Results: Compared to control mice, EtOH-treated mice exhibited delayed wound closure, decreased macrophage accumulation, and impaired production of MIP-1α. Furthermore, skin from EtOH-treated mice demonstrated a reduction in the abundance of epidermal CRAMP and KLK7.

Conclusions: These findings suggest that EtOH exposure hinders several distinct components of the innate immune response, including phagocyte recruitment and chemokine/cytokine and AMP production. Together, these effects likely contribute to delayed wound closure and enhanced infection severity observed in intoxicated patients.

Keywords: Antimicrobial Peptides; Cathelicidin; Inflammation; Macrophages; Proteases; Wound Healing.

Figure 1. Ethanol exposure increases the percentage of open wound area

(A) Representative images of wounds from saline and ethanol-treated mice (n=18 per group). Scale bars = 1 cm. (B) Percentage of open wound area quantification. % open wound area = (average # pixels per wound 24hours after injury/ average # pixels per wound immediately following injury) *100. Data are represented as mean ± SEM. * p<0.0001 by Student's t-test.

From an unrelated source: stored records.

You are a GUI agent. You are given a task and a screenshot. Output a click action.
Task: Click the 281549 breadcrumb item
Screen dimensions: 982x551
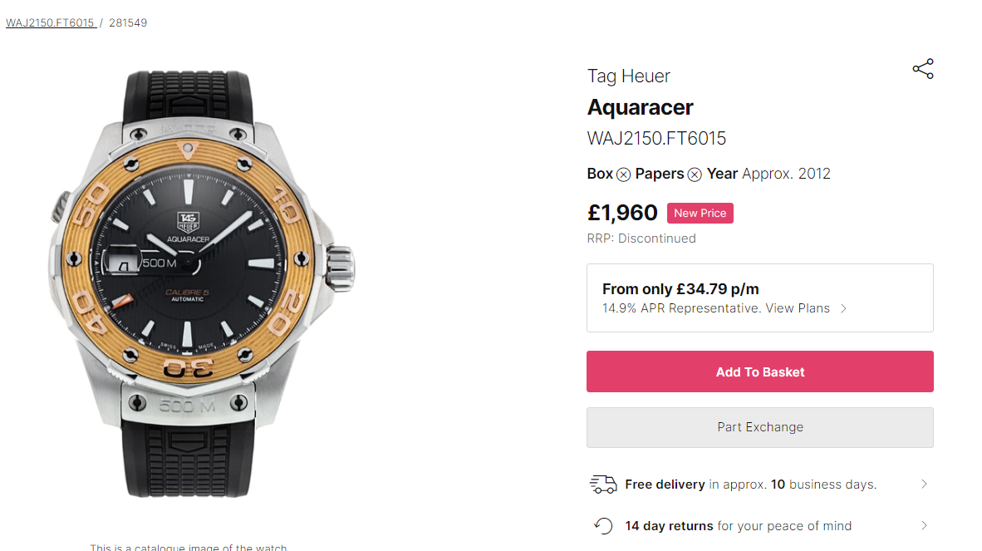tap(128, 22)
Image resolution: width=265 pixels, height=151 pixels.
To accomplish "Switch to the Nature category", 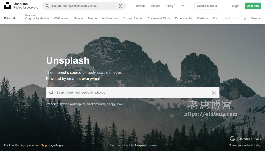I will point(78,18).
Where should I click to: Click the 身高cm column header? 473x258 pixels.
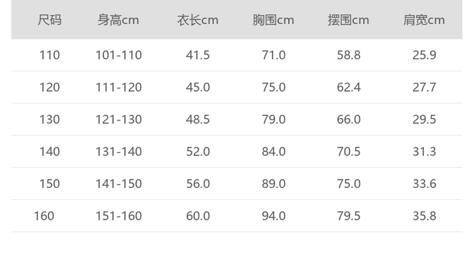pyautogui.click(x=119, y=20)
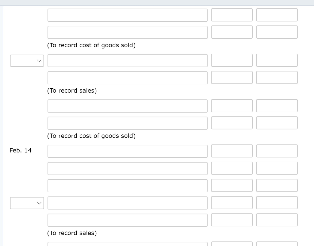Viewport: 314px width, 246px height.
Task: Expand the chevron on the first date selector
Action: coord(39,61)
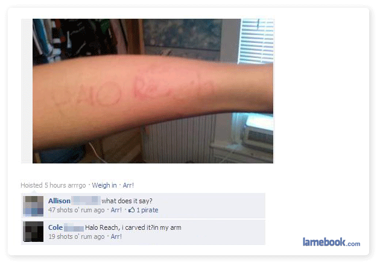Click Cole's 'Halo Reach, i carved it' comment text
Viewport: 380px width, 266px height.
[x=133, y=227]
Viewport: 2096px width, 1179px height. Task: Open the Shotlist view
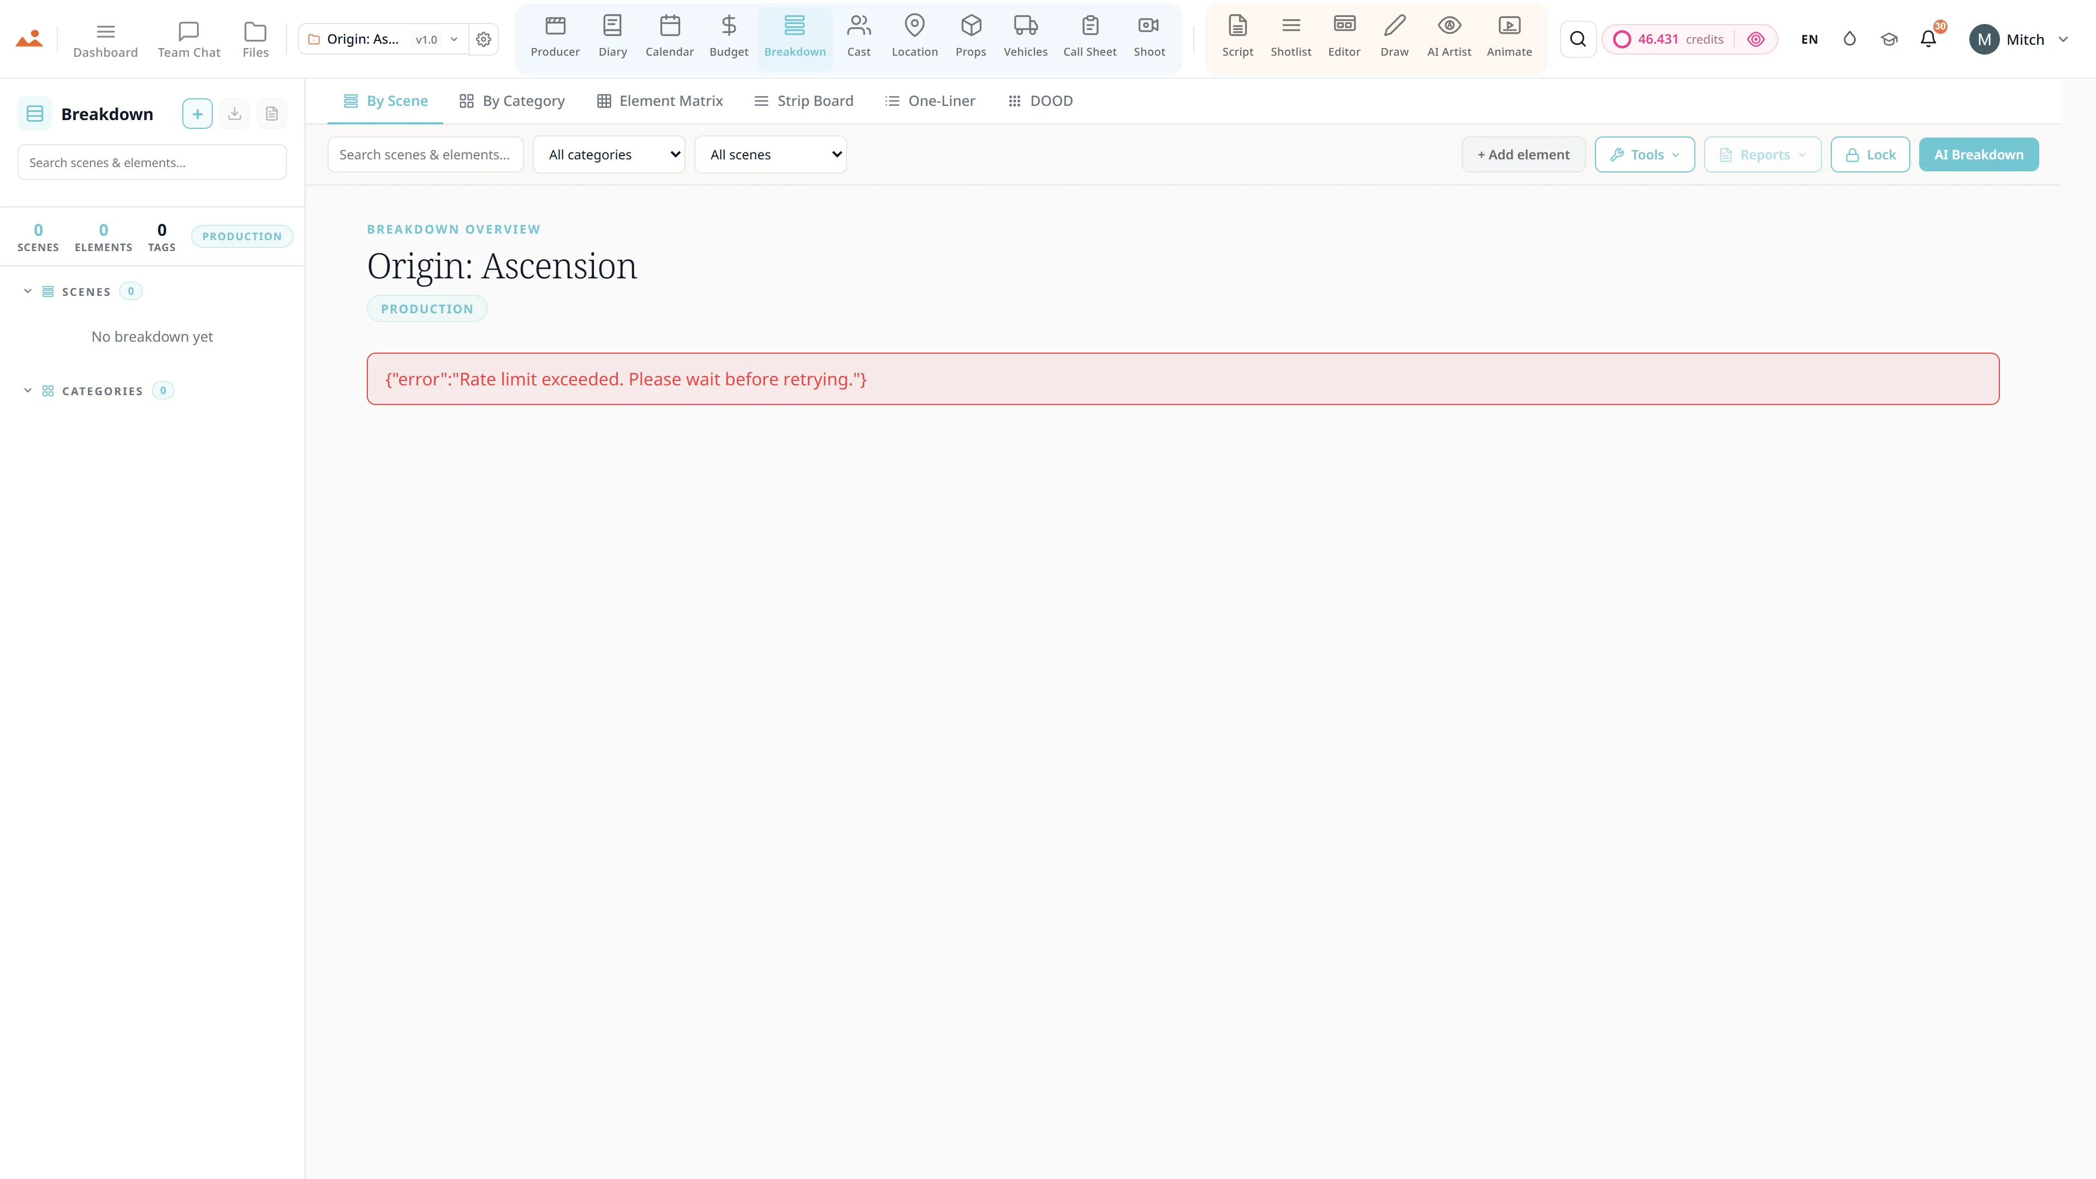(x=1290, y=38)
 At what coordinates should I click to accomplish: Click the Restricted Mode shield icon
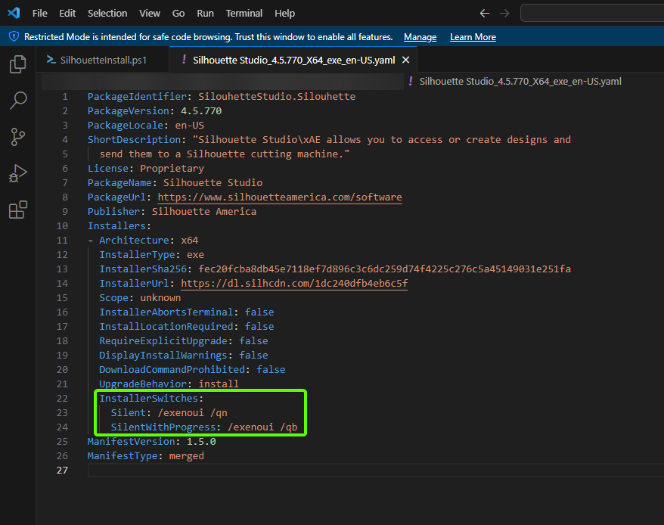tap(13, 36)
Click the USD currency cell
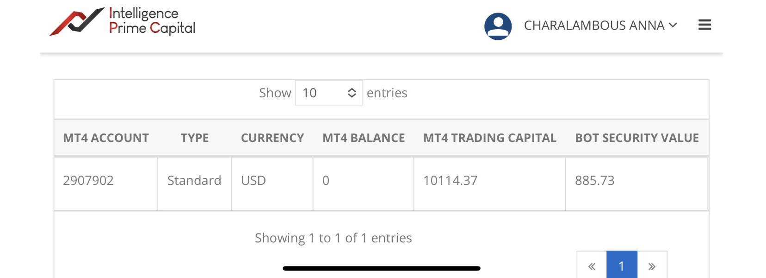This screenshot has height=278, width=766. point(253,181)
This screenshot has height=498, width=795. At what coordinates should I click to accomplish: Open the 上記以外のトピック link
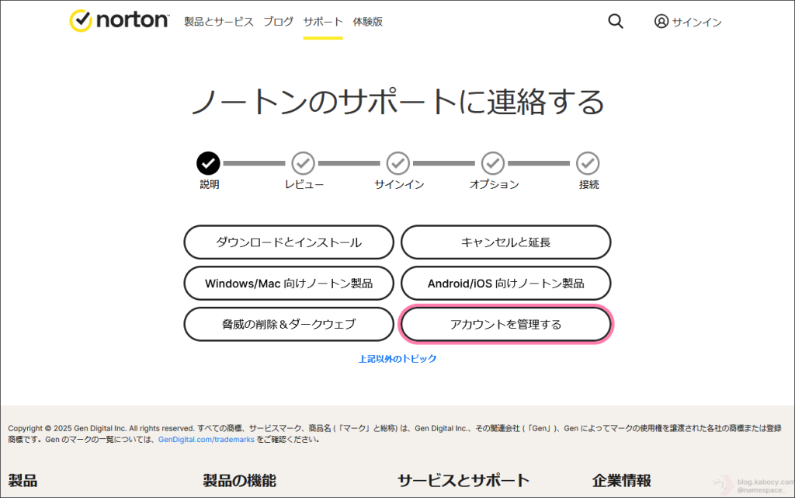tap(398, 359)
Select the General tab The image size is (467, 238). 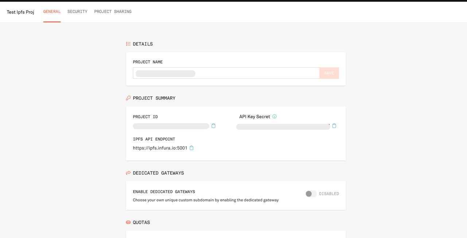[x=52, y=12]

Figure 2. Ethanol exposure decreases macrophage infiltration into infected wounds, but does not affect neutrophil infiltration

(A) H&E histological staining. Left image: Low-power magnification of skin sections. The boxed area indicates the wound margin. Right image: High-power magnification of the wound margin demonstrating large numbers of infiltrating cells. (B) IHF of wound margin from saline (n=9) or ethanol (n=5) treated mice. Arrows (→) indicate Gr-1⁺ neutrophils, stained green. Arrowheads (▶) indicate Moma-2⁺ macrophages, stained red. DAPI nuclear stain is blue. No antibody control did not show any staining (data not shown). (C) Quantification of Gr-1⁺ neutrophils. (D) Quantification of Moma-2⁺ macrophages. (E) Quantification of Mean Fluorescence Intensity of Moma-2⁺ cells. Data are represented as mean ± SEM. * = p < 0.05 by Student's t-test.

Figure 3. Ethanol exposure specifically decreases the production of the chemokine, MIP1-α, the pro-inflammatory cytokine, IL-1β, and the anti-inflammatory cytokine, IL-10

Chemokine levels were determined by ELISA. (A-D), Cytokine levels were determined by multiplex bead array (E-H). (A) MIP-2 levels in wounds from saline (n=13) or ethanol (n=12) treated mice. (B) KC levels in wounds from saline (n=13) or ethanol (n=12) treated mice. (C) MCP-1 levels in wounds from saline (n=13) or ethanol (n=11) treated mice. (D) MIP-1α levels in wounds from saline (n=18) or ethanol (n=17) treated mice. (E-H) (E) IL-6, (F) IL-1β, (G)TNFα, and (H) IL-10 levels in wounds from saline (n=18) or ethanol (n=16) treated mice. Data are represented as geometric mean with 95% Cl.* = p < 0.05 by Student's t-test.

Figure 4. Ethanol exposure decreases epidermal CRAMP and KLK7 production, but not KLK5

(A,B) IHF using rabbit-anti-CRAMP 1° antibody and Alexafluor 488-donkey-anti-rabbit 2° antibody. Whole rabbit sera negative control showed minimal background staining (data not shown). CRAMP levels in the epidermis are higher in saline-treated (A) mice as compared to ethanol-treated (B) mice. (C,D) IHF using goat anti-human KLK5 1° antibody and Cy3-donkey-anti-goat 2° antibody. Goat IgG control showed minimal background staining (data not shown). KLK5 levels in saline-treated (C) and ethanol-treated (D) mice. (E,F) IHF using goat anti-human KLK7 1° antibody and Cy3-donkey-anti-goat 2° antibody. Goat IgG control showed minimal background staining (data not shown). KLK7 levels in saline-treated (E) and ethanol-treated (F) mice. The wound edge is located on the right side of all images.